Kathy and I are in Washington D.C. (with Kathy’s dad) for the next several days.  We just arrived late this morning but already there is something for me to blog about.   Of all of the things we hoped to see here, nothing was more important to us than Arlington National Cemetery.  (I have been to DC twice, but neither time did I visit Arlington, and Kathy has never been here at all, so obviously this was new to her as well.)  But for Kathy’s dad this was a very moving return visit, since he had come here a number of times with his boy’s choir- and they had even performed on the grounds.  (What a powerful experience that must have been.)

Arlington National Cemetery is not your usual tourist destination.  It is a fairly quiet and reverent place, although most people visiting do not seem to be walking around in stunned silence the way they might at Dachau.  People tend to walk around with smiles on their faces, as though it is a place from which to draw inspiration and hope.  It is that, although for me it is also a place where everywhere you look is another sign of terrible and irretrievable LOSS.

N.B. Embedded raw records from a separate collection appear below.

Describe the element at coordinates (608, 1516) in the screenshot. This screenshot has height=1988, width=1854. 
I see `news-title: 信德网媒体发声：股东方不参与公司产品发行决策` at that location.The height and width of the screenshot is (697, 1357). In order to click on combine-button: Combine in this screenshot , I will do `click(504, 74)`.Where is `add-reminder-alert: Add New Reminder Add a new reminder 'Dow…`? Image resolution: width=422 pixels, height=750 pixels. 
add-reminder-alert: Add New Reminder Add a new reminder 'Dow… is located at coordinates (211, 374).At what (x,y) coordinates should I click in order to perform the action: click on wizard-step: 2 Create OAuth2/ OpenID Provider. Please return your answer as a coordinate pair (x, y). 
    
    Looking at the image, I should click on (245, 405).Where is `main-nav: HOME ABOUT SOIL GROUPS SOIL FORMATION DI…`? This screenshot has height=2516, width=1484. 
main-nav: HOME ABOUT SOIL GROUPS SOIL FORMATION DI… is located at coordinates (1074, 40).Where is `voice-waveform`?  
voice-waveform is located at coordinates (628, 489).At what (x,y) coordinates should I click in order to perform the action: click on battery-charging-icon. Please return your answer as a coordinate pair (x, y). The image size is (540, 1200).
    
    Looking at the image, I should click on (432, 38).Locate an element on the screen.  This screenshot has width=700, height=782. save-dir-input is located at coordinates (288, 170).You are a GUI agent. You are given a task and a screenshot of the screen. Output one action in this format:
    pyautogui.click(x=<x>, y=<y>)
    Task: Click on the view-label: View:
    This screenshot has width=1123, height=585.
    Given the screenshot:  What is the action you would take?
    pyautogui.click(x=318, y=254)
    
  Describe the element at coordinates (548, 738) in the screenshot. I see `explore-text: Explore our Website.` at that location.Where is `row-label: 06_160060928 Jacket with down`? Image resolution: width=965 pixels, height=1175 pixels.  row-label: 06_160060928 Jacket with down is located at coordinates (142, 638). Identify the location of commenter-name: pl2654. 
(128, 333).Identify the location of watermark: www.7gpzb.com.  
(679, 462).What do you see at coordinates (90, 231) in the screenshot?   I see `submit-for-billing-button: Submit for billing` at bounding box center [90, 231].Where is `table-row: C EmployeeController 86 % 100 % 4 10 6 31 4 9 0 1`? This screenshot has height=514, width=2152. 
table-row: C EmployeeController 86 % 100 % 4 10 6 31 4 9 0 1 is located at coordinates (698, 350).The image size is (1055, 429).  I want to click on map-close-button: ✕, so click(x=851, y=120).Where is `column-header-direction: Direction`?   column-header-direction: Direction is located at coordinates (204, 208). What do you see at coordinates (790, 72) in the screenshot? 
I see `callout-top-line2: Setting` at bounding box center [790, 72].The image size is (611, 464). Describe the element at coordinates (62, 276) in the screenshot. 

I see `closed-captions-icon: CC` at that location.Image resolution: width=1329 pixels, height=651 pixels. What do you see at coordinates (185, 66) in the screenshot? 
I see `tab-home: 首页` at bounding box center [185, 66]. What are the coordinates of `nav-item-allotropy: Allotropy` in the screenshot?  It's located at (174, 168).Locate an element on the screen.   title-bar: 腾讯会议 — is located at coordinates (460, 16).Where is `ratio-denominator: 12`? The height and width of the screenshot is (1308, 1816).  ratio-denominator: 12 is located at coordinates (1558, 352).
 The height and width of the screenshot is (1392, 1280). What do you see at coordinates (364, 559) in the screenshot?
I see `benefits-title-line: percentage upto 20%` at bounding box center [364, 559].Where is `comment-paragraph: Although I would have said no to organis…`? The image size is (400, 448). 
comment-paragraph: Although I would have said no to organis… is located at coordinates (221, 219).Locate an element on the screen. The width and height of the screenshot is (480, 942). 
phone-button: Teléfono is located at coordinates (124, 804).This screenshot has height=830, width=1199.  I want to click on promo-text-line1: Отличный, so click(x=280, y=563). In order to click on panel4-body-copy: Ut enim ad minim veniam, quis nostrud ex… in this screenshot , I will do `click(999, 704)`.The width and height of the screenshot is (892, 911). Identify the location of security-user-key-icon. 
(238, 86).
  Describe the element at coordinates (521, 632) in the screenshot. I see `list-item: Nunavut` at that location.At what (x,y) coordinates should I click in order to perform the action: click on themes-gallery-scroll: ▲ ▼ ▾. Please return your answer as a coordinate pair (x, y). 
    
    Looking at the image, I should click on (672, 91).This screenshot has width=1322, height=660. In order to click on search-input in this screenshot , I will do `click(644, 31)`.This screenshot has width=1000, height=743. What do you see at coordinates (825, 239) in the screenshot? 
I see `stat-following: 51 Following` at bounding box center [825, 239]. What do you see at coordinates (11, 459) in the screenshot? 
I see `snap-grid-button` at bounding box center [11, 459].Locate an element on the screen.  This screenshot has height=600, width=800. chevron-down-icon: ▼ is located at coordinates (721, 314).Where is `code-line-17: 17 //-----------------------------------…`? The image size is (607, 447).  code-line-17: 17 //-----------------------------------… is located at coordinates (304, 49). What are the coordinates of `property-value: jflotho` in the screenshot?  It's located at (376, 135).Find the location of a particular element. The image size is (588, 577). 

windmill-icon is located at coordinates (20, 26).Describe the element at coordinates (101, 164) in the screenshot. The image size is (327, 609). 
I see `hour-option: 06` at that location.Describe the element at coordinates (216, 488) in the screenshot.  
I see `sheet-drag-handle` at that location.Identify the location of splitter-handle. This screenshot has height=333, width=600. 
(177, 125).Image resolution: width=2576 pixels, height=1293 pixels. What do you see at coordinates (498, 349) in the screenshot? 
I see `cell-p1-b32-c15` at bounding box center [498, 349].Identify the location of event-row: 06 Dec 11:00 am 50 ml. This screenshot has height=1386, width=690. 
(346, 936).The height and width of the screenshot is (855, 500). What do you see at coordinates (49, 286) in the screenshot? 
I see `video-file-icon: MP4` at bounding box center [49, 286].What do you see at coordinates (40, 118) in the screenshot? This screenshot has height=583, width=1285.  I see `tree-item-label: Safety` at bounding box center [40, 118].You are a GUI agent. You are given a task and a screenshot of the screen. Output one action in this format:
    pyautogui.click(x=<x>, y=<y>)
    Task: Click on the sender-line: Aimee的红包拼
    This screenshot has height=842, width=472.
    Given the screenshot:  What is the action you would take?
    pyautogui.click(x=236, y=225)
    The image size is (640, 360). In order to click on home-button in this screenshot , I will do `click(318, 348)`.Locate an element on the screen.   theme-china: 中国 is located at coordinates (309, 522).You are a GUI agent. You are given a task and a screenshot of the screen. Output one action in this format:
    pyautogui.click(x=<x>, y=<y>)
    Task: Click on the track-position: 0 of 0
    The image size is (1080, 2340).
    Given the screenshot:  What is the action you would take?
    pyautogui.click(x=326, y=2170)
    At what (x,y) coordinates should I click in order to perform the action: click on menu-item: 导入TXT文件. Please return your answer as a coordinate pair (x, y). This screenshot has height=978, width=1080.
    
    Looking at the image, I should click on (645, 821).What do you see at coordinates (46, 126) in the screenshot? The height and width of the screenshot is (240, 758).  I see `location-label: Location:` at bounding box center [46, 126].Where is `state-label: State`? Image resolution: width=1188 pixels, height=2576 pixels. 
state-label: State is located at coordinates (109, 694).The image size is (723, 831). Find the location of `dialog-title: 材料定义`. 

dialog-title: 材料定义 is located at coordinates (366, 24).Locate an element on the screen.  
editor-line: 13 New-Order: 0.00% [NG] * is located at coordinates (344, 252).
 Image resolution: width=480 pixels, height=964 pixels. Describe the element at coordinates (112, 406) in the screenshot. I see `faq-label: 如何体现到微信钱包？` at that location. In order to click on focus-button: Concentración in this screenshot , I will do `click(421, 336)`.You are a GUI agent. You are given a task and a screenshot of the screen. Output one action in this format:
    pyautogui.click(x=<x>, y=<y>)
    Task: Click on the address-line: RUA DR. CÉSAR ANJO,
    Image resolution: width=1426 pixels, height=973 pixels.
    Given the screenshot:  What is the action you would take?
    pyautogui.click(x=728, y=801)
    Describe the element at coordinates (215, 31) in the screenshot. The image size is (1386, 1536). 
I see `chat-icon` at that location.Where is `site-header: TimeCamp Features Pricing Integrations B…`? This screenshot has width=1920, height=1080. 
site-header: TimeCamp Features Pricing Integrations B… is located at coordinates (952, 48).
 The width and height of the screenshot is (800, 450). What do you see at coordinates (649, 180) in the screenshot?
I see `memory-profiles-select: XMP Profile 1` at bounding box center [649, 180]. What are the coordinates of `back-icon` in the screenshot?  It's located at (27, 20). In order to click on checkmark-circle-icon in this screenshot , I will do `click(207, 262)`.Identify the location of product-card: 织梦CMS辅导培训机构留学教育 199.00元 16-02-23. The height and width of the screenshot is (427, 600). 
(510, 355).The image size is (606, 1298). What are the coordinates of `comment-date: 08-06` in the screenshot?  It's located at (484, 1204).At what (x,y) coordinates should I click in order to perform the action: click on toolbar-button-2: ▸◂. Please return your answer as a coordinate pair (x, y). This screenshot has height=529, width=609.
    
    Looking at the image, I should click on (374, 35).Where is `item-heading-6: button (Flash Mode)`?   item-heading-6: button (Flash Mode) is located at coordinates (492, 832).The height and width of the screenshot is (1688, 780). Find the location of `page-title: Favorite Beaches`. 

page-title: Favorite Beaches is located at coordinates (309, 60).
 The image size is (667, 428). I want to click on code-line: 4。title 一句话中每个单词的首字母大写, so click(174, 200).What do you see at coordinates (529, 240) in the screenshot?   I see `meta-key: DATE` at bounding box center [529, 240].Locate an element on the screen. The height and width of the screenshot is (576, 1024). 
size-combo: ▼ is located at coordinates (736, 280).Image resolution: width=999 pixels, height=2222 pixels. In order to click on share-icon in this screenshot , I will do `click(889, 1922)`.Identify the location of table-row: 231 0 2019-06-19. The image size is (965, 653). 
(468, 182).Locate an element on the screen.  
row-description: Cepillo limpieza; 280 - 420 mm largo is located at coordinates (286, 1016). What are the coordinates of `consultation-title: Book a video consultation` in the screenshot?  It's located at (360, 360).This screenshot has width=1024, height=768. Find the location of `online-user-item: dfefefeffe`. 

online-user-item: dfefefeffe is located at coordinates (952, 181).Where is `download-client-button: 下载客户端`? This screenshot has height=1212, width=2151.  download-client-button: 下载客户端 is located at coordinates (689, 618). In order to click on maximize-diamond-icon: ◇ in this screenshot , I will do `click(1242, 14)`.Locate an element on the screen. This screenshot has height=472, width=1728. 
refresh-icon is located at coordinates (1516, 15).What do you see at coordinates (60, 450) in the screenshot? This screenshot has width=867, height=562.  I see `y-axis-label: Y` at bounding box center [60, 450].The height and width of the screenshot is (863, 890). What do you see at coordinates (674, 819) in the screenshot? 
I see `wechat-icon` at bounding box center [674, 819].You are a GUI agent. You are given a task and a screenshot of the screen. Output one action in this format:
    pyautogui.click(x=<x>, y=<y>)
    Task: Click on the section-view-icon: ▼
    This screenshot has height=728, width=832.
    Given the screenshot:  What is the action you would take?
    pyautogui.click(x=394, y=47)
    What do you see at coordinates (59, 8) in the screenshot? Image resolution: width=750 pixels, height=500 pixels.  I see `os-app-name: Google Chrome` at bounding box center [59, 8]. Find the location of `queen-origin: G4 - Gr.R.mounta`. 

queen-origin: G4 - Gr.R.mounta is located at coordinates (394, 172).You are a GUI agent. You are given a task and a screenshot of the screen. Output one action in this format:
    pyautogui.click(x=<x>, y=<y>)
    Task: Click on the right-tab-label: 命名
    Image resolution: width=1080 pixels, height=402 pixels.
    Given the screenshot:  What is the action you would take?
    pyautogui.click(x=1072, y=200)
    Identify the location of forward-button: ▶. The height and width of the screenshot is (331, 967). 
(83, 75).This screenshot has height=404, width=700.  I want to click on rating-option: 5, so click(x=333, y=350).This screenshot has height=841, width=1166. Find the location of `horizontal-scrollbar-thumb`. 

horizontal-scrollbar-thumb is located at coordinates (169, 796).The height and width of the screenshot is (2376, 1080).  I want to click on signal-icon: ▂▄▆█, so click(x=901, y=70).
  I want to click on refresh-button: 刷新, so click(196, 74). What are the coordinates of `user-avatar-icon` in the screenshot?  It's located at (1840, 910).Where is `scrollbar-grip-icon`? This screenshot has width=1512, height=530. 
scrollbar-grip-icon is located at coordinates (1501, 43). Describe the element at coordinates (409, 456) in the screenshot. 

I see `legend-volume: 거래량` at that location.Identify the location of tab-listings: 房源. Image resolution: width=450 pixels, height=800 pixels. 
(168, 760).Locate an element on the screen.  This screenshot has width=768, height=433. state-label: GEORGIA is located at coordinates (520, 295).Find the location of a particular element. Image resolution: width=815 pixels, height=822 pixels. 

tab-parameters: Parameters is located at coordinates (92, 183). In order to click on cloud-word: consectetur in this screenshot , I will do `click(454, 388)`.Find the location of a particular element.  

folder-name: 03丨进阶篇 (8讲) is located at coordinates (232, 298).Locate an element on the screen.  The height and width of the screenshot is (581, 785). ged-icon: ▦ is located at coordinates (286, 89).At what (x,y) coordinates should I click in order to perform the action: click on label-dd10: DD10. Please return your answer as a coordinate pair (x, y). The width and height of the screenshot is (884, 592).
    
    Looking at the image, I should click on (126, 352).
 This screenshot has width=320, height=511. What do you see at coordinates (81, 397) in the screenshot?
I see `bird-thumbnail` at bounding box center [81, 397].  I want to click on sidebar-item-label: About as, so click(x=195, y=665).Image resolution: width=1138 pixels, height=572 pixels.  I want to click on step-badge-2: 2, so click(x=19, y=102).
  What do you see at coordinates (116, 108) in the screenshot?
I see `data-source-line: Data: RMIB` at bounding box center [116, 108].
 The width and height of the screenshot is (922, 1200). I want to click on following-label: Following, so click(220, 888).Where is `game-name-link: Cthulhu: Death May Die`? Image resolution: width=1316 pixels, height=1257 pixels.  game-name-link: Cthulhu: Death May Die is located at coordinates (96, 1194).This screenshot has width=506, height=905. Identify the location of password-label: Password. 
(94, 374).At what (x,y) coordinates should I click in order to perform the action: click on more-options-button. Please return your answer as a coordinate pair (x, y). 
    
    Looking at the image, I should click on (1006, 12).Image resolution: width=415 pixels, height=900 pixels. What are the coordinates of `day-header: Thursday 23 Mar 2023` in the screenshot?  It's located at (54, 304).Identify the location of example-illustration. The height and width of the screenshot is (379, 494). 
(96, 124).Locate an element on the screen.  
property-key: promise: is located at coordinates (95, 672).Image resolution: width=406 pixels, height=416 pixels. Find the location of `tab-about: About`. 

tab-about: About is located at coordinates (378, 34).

One of the first important sites we saw was the grave of JFK – and Jackie’s grave beside it.  That was tremendously powerful. . . and I was especially struck by the radiant words from his inaugural address, which are carved into the wall facing his grave. I know the words well but it was very moving to re-experience them in this way and in this place.

It’s very interesting to see how so much of America is represented here. We made a point of finding the memorial to the astronauts killed aboard the space shuttle Columbia- including Racine’s own Laurel Clark.  Just a few feet from that is a memorial to some of the Americans who killed when the U.S.S. Maine was sunk in Havana harbor – the event which touched off the Spanish American War.  (The mast and anchor of the Maine itself is there.)  It’s especially interesting to see how the names of the dead are listed on that particular memorial, with some as “sailors” while others are “blacksmiths” or “coal passers” – all playing different roles.  Right beside it is a tablet commemorating the spot where Polish composer, pianist and statesman Ignaz Jan Paderewski was buried for years until his body was reburied in his homeland.  And not far from there was the grave of boxer Joe Louis, just down the hill from one of the most decorated soldiers of World War II, Audie Murphy.  (His marker is small and simple, as though he were just another fallen soldier.)  And still further up the hill, in a quiet and largely unvisited corner of the cemetery, is a section reserved for soldiers of the Confederacy.  I find it amazing and moving that such a gesture of good will was extended to those who fought against the U.S. in the Civil War.

The most extraordinary thing of all was to see the Tomb of the Unknown Soldier – and to experience the changing of the guard.  There was some sound of the boots against the ground, and of the rifle being handled with assured hands, and the occasional orders barked by the presiding officer.   But what was most unforgettable was the utter, complete silence of the crowd gathered  –  young and old alike.  It was as though everyone there was transfixed as one – not only by the mesmerizing precision and care of the changing of the guard  – and by the beautiful monument itself – but also transfixed by the words before them and the meaning behind them:    Here rests in Honored Glory an American Soldier known but to God.

It was a potent demonstration that Silence is sometimes the greatest gesture of respect – the greatest tribute – the greatest gift – which one can give.